ABSTRACT
Background: It has recently been suggested that a low urine pH be added to the abnormalities linked to insulin resistance. This conclusion is based on the finding of a low urine pH in individuals with clinical syndromes associated with insulin resistance and not on studies in which a direct measure of insulin sensitivity was shown to be significantly related to differences in urine pH.
Objective: To address this issue, we quantified insulin-mediated glucose uptake (IMGU) by using the insulin suppression test in 96 apparently healthy, nondiabetic individuals and defined its relation to fasting urine pH.
Design: Urine samples were collected and analyzed from a cohort of healthy subjects within a narrow body mass index range who were recruited to determine insulin sensitivity.
Results: There was an approximate 6-fold variation in values for IMGU in this population, with no relation to urine pH (r = 0.02). Furthermore, there was no relation between body mass index, as a surrogate estimate of insulin resistance, and urine pH (r = 0.06).
Conclusion: On the basis of these findings, we question the view that a low urine pH be added to the abnormalities linked to insulin resistance in low-risk populations.
INTRODUCTION
Resistance to insulin-mediated glucose uptake (IMGU) varies >6-fold in apparently healthy individuals (1), and approximately one-third of an apparently healthy population is sufficiently insulin resistant to be at increased risk of adverse clinical outcomes (2, 3). In this context, several recent reports have suggested that a low urine pH is another characteristic of insulin-resistant individuals.

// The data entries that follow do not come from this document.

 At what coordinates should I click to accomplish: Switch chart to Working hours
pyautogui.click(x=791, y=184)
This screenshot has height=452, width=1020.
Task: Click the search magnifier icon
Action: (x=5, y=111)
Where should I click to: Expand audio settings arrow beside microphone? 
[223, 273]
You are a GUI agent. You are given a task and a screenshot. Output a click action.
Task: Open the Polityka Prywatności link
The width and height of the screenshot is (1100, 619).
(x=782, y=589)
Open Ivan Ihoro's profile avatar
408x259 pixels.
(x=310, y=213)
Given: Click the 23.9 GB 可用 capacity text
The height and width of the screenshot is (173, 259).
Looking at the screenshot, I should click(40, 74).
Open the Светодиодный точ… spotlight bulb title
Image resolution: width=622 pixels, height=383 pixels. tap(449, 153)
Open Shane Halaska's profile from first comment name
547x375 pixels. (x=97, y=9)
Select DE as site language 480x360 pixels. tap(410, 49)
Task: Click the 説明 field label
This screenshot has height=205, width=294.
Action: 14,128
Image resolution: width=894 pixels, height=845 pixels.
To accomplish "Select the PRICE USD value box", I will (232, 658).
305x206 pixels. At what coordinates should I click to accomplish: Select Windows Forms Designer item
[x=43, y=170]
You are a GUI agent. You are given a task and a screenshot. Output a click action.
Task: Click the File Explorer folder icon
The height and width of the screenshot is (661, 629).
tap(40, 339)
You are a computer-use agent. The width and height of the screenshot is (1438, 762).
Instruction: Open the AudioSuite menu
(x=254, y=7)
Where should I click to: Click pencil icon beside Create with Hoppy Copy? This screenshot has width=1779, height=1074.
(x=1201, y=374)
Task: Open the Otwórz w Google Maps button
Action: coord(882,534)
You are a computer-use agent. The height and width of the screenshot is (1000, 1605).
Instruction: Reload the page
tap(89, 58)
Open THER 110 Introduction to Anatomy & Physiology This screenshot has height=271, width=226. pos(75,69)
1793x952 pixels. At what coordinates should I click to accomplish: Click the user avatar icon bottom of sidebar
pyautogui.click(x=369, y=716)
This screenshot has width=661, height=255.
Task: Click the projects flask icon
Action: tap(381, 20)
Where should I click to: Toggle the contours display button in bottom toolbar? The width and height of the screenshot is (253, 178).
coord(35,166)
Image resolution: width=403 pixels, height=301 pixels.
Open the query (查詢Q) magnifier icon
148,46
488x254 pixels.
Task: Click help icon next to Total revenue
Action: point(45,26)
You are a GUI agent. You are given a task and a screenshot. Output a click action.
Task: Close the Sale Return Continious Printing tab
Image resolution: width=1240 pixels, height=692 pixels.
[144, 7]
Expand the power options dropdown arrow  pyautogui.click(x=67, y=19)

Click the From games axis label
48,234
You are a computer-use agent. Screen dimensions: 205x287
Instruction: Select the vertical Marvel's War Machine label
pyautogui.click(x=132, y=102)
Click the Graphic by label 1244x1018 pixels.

However, this conclusion is based primarily on the finding of a low urine pH in individuals with clinical syndromes associated with insulin resistance (4–8), not on a relation between urine pH and a direct measure of IMGU. The current study was initiated to address this debated issue and consisted of defining the relation between urine pH and a specific measure of IMGU in 96 apparently healthy individuals over an approximate 6-fold range of differences in insulin sensitivity.
SUBJECTS AND METHODS
Subjects
The study population was drawn from a database consisting of apparently healthy, nondiabetic volunteers to include individuals with a wide range of insulin sensitivity who had answered newspaper advertisements indicating their interest in studying the role of insulin resistance in human disease. The selected subjects underwent study from July 2005 to December 2007. To focus on differences in insulin sensitivity, rather than adiposity, we limited the study to participants with a body mass index (BMI; in kg/m2) ≥25.00 to ≤30.0. Excluded from the study were subjects with a clinical diagnosis of diabetes, a serum creatinine concentration >1.2 mg/dL, or who had been treated with hypoglycemic medications, drugs known to alter urinary pH, or uricosuric agents. All procedures were approved by the Stanford University Institutional Review Board.
Protocol
After fasting overnight, the subjects were admitted to the Stanford General Clinical Research Center, and IMGU was estimated by using a modification (9) of the insulin suppression test (IST) as described and validated by our research group (10, 11). Briefly, an intravenous catheter was placed in each arm: one for the simultaneous 3-h infusion of octreotide (0.27 μg · m−2 · min−1), insulin (32 μg · m−2 · min−1), and glucose (267 μg · m−2 · min−1) and one for blood draws. Plasma glucose and insulin concentrations were measured every 10 min during the 150–180-min time period and then averaged to determine steady state plasma glucose (SSPG) and steady state plasma insulin (SSPI) concentrations. Because SSPI concentrations are comparable in all individuals, and glucose infusion was identical, the resultant SSPG concentration provides a direct measure of the ability of insulin to mediate the disposal of a given glucose load; ie, the higher the SSPG concentration, the more insulin resistant the individual (11).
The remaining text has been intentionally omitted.